** START OF Exercise data **

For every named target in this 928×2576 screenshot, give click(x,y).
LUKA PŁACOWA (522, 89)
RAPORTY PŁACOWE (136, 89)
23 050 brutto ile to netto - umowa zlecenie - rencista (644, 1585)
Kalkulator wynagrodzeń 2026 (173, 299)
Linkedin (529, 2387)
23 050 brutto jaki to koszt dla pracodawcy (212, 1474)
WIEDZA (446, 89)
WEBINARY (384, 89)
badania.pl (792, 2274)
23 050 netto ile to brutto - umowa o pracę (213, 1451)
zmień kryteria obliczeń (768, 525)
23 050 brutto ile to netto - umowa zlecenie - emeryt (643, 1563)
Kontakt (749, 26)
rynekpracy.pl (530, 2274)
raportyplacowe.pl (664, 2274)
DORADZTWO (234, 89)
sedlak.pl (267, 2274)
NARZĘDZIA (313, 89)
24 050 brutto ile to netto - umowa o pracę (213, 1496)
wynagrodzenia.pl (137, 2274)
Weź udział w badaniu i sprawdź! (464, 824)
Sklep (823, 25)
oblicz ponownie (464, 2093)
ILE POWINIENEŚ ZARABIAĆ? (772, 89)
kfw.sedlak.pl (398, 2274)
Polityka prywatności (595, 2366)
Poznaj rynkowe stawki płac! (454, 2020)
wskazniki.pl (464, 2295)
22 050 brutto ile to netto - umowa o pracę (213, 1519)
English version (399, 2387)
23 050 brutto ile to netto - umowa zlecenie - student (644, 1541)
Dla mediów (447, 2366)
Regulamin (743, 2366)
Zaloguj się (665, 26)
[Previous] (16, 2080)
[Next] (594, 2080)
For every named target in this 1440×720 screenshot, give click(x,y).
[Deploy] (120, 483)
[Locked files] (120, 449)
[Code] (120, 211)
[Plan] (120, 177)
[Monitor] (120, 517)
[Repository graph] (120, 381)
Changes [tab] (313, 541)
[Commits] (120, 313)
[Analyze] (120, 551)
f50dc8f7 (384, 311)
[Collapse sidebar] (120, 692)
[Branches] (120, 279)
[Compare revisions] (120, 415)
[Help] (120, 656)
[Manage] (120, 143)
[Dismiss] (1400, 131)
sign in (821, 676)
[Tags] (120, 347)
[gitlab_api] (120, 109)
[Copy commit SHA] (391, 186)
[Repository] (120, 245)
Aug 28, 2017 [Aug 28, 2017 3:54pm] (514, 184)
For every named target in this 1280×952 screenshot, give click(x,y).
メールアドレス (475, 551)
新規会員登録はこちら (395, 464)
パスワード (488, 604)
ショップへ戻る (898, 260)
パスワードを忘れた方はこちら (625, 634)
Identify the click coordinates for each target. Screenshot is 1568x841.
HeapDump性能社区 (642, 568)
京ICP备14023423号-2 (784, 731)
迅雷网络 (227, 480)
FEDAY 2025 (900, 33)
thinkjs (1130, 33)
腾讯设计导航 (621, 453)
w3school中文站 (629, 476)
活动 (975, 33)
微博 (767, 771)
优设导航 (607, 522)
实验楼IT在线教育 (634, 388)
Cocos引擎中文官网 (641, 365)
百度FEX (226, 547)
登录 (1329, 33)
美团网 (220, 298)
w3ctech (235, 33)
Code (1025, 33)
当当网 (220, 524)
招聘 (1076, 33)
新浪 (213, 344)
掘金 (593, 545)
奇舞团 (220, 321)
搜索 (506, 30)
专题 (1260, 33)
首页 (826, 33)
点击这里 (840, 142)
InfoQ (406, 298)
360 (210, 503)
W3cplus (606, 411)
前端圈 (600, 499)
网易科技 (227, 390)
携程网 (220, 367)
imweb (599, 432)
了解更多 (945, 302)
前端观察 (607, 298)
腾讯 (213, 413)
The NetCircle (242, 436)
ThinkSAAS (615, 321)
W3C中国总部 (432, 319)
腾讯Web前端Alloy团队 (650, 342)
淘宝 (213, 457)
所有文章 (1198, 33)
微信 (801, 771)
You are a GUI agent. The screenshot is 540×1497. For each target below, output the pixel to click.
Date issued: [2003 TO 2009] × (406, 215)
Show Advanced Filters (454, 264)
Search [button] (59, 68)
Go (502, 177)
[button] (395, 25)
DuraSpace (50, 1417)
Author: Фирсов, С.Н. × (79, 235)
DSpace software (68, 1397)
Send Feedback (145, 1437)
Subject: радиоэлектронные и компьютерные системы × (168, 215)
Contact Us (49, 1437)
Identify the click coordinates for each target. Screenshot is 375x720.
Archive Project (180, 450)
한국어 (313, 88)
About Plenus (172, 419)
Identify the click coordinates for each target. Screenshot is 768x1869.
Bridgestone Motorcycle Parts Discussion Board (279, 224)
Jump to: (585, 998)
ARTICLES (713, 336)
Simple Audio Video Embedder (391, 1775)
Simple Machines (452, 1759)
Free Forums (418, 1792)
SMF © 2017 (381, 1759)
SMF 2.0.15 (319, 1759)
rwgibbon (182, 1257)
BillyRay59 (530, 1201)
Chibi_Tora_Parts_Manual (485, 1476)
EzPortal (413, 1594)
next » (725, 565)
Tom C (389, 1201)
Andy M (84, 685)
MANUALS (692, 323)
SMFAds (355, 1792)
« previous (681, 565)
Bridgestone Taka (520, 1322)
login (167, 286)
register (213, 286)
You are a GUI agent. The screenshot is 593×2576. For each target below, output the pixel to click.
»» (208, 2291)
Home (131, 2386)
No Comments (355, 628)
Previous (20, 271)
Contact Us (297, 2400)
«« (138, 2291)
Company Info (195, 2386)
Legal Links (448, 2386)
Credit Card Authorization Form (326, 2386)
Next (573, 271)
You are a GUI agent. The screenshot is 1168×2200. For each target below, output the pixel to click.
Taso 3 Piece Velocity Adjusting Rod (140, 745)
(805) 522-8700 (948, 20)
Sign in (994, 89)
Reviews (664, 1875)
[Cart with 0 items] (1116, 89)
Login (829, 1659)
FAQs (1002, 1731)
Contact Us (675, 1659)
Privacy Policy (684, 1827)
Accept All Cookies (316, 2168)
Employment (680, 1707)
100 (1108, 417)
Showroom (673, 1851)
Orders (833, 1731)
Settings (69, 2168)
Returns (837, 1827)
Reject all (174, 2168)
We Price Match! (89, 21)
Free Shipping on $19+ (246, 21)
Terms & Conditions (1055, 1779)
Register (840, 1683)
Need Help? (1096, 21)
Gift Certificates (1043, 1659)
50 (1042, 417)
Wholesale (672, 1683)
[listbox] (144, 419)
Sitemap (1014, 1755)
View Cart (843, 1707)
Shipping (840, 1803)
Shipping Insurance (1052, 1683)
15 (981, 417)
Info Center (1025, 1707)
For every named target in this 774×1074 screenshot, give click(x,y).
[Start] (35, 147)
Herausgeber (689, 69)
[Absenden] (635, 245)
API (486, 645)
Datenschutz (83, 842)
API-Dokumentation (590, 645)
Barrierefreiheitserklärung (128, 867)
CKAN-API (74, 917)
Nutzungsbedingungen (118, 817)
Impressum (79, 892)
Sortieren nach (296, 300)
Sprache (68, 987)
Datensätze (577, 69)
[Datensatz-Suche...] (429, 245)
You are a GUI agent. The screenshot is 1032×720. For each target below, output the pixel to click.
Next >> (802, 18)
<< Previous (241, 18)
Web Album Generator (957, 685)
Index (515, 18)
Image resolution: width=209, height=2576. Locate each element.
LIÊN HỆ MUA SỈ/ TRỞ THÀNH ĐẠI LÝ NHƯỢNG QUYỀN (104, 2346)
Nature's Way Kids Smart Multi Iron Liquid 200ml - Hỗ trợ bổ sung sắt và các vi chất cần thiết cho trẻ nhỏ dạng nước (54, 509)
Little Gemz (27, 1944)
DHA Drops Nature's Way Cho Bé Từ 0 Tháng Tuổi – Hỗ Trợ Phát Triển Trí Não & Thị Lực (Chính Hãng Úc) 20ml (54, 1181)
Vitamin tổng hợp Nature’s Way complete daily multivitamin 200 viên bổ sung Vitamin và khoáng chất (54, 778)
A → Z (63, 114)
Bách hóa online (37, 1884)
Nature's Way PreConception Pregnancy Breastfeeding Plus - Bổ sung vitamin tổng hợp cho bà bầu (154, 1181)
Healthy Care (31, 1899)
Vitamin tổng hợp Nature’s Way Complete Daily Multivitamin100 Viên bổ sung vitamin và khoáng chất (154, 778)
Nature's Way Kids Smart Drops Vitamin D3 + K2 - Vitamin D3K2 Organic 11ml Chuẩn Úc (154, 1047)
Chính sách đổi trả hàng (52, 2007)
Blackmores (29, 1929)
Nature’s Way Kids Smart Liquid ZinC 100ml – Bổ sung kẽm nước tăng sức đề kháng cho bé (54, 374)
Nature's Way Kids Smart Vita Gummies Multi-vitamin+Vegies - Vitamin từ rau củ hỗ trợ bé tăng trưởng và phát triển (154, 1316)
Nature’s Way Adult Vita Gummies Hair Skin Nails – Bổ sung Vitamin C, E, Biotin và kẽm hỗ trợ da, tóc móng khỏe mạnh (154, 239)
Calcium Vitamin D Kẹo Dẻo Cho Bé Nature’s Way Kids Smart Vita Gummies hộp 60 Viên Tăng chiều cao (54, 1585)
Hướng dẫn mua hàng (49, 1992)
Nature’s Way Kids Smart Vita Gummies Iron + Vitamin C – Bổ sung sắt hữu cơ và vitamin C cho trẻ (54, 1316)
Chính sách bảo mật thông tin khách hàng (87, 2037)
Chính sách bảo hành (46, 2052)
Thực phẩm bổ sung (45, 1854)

** END OF Exercise data **

- **Task instructions**:
Please locate every line in the data above that contains the word "named", matching case exactly, and copy each of those lines.

- **Result**:
For every named target in this 928×2576 screenshot, give click(x,y).
For every named target in this 1440×720 screenshot, give click(x,y).
For every named target in this 1280×952 screenshot, give click(x,y).
For every named target in this 774×1074 screenshot, give click(x,y).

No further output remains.